Le lobby de la charcuterie perdrait-il ses nerfs ? Son premier représentant, la Fédération des industriels charcutiers traiteurs (FICT), adressait le 7 octobre dernier une mise en demeure à l’application française Yuka, accusée de porter un « préjudice considérable » à ses adhérents. Et pour cause : utilisée par 10,5 millions de personnes dans l’Hexagone, elle permet de scanner le code-barre d’un produit alimentaire ou cosmétique, noté de zéro à cent en fonction de ses qualités nutritionnelles et de la présence d’additifs, liens vers des études scientifiques à l’appui. Conséquence ? « Nous avons relevé que le système de notation de votre application octroyait automatiquement une note rédhibitoire aux produits qui contiennent des sels nitrités », écrivent les avocats de la FICT, porte-parole de Herta, Madrange, Fleury Michon, Bordeau Chesnel et consorts.
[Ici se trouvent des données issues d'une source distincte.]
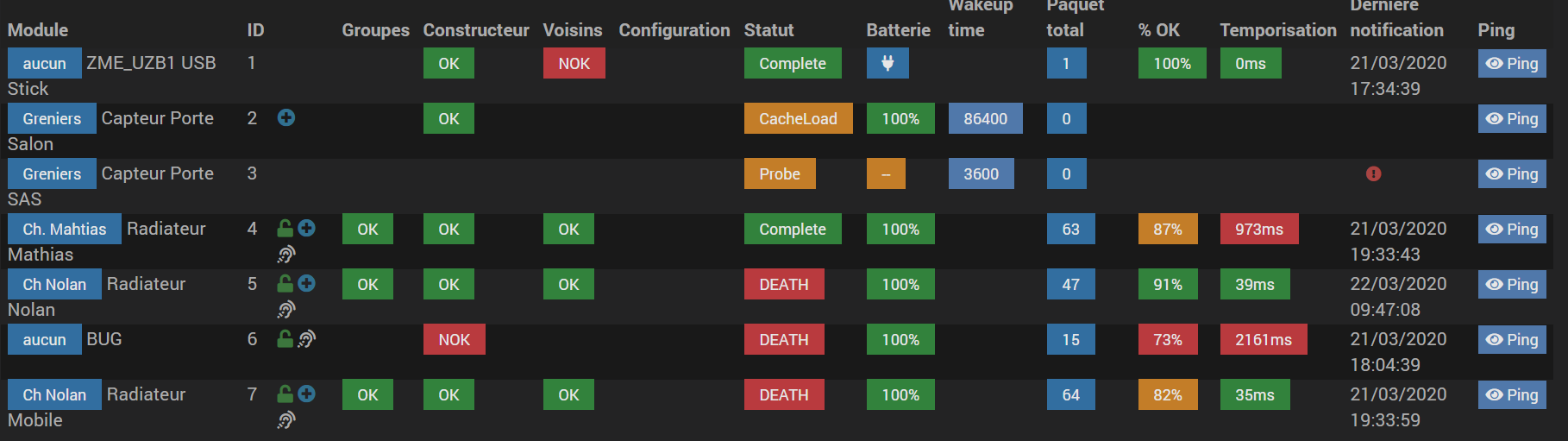Click the blue power plug battery icon
The width and height of the screenshot is (1568, 441).
tap(887, 63)
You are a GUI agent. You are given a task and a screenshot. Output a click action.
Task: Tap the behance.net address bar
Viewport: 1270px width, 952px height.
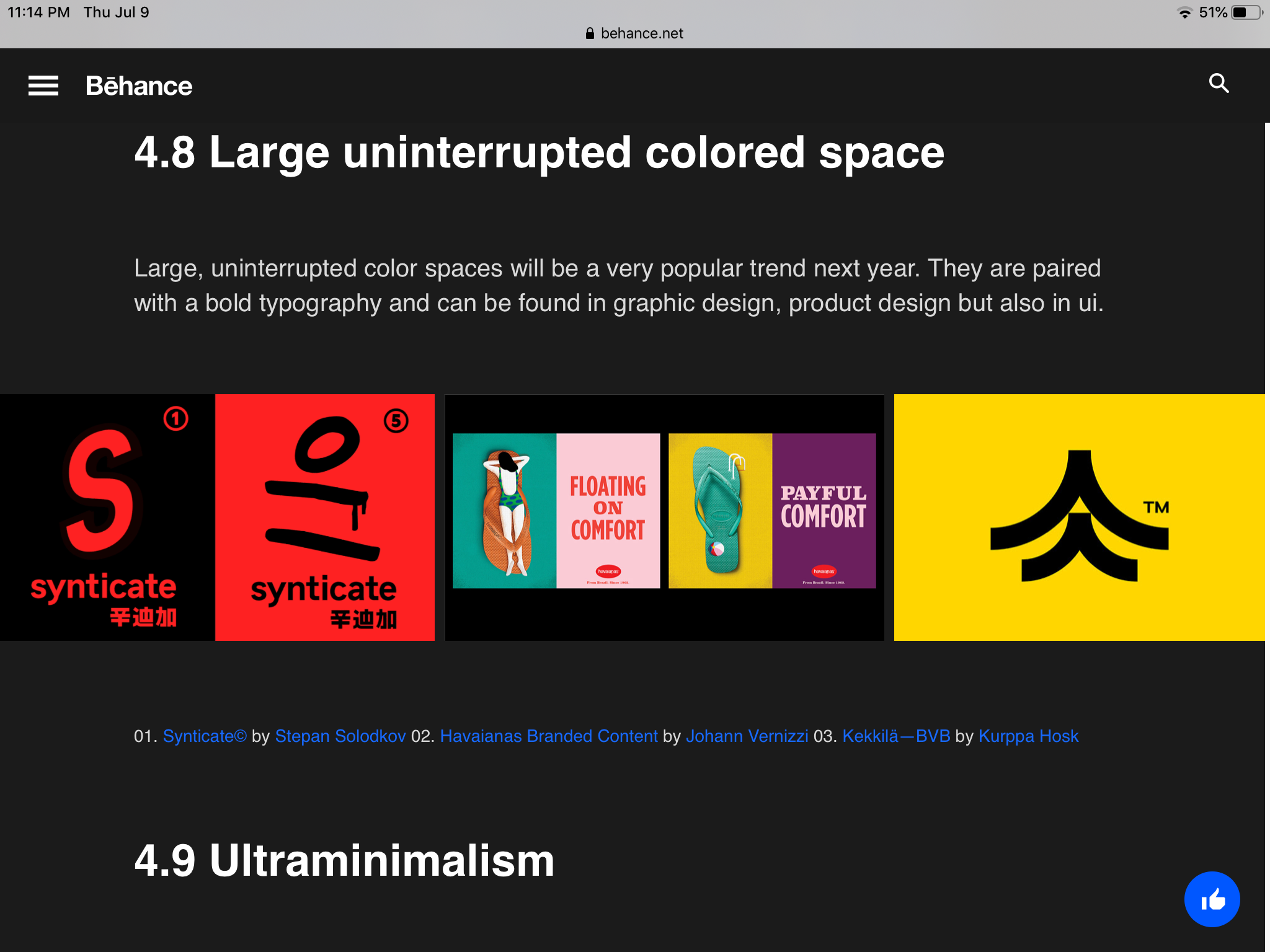pos(641,33)
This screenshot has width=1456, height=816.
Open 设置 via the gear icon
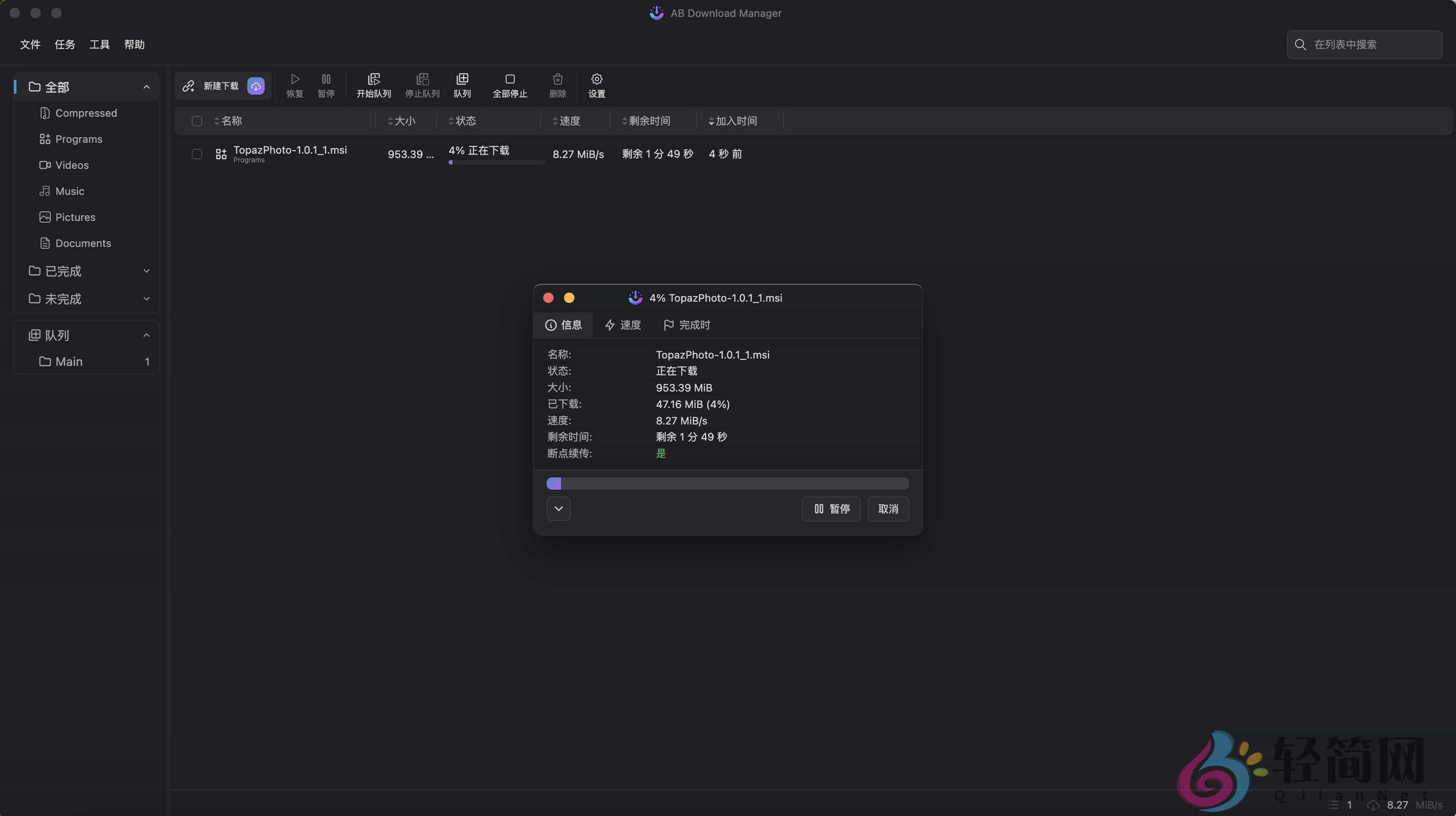click(596, 85)
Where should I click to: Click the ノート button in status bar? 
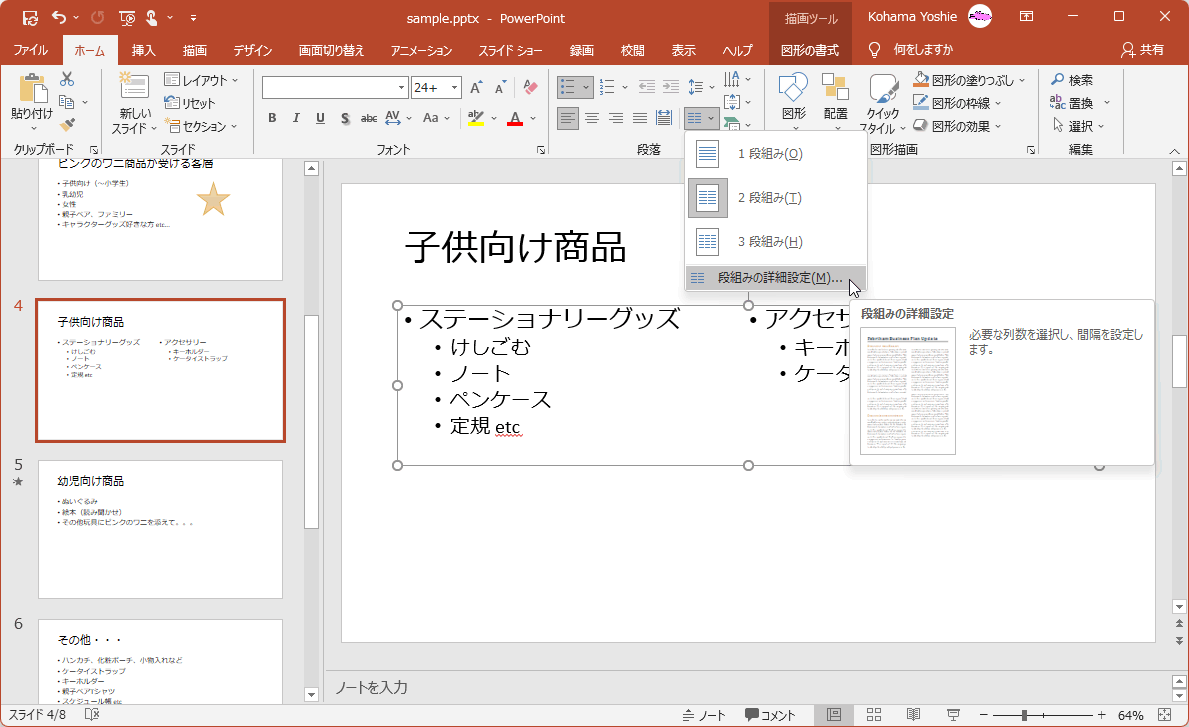pos(704,715)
Une entreprise de « désinformation » aux yeux de leur syndicat, qui serait démentie par d’autres recherches. « Une tentative d’intimidation », s’insurge Julie Chapon, co-fondatrice de Yuka, sommée dans le même temps de « supprimer la pétition » intitulée « Stop aux nitrites ajoutés dans notre alimentation », que l’entreprise a lancée avec l’ONG Foodwatch et la Ligue contre le cancer.
L’objet de ce bras de fer : le nitrate de potassium, ou salpêtre (E252) et le nitrite de sodium, ou sel nitrité (E250), massivement utilisés depuis le début du XXe siècle aux États-Unis. « Le sel nitrité n’a été autorisé en France qu’en 1964, malgré trois décennies d’avis contraires rendus par l’Académie de médecine, explique Guillaume Coudray, auteur de Cochonneries, comment la charcuterie est devenue un poison (La Découverte). À l’époque, le ministère de l’Agriculture a poussé. La filière française était en train de souffrir face à la concurrence étrangère, car certains pays avaient autorisé les produits nitrités, sans en avoir évalué leurs dangers. » Colorants, conservateurs et antiseptiques, ces additifs permettent de fabriquer à moindre coût, en un temps toujours plus court, des produits aux couleurs rosées, quand la viande de porc est normalement grisâtre.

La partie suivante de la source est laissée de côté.